In Mumbai leben etwa 18 Millionen Menschen. Die Stadt ist ein einziges Chaos aus Rikshas, Taxis, klapprigen Bussen und anderen Fortbewegungsmitteln. Straßen sind meist überfüllt und es ist nie vollkommen still. Bestimmte Bevölkerungsschichten bleiben in bestimmten Stadtteilen und das Kastensystem ist präsenter als man sich vielleicht eingestehen mag.
Wie groß ist die Wahrscheinlichkeit, dass man in einer solchen Riesenstadt zufällig jemanden trifft, von dem man nicht einmal weiß, dass er sich in Indien befindet? Oder jemanden, der eigentlich in einem anderen, entfernten Bezirk wohnt als man selbst? Mathe war nie mein Spezialgebiet, aber ich würde mal behaupten, dass es nicht eben selbstverständlich ist.

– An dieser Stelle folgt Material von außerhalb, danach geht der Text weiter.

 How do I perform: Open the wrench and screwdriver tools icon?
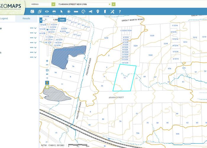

Ich kann mich nicht an die Sekunde erinnern, in der ich ihn wahrnahm. Plötzlich blieb mein Blick an seinem Gesicht hängen, es war dieser typische Moment, in dem man zweimal hinschauen muss, um sich wirklich darüber bewusst zu werden, was man da sieht. Bei ihm schien es ähnlich gewesen zu sein. Wir sahen uns kurz in die Augen, ohne unsere Schritte zu verlangsamen – und schon war er wieder im Gewühl der Menschen verschwunden.
Ein Weilchen grübelte ich noch darüber nach, ob ich denn nun richtig gesehen hatte oder ob es lediglich ein Doppelgänger gewesen war.
Gibt es Schicksal? Oder ist alles immer bloßer Zufall? Was war es, das mich in dieser gigantischen Stadt völlig unerwartet einem bekannten Gesicht über den Weg laufen ließ? Denn als ich ein paar Tage später meine Emails abrief, war die Sache klar: Es ist wirklich Navin gewesen, den ich da gesehen hatte, ein Inder, den ich durch meinen ersten Aufenthalt in Mumbai vor drei Jahren kannte. Wir hatten nur sporadisch Kontakt gehalten und er hatte nicht geantwortet, als ich ihm schrieb, dass ich wieder in der Stadt sein würde. Weil ich seine alte Adresse benutzt hatte, wie sich nun herausstellte.
Navin glaubt an Schicksal. Er hält es nicht für bloßen Zufall, dass wir uns in der indischen Metropole begegneten. Was ihn da so sicher macht weiß ich nicht. Wahrscheinlich ist es so wie mit allem, was Glaube betrifft: Mit wissen hat es nicht viel zu tun.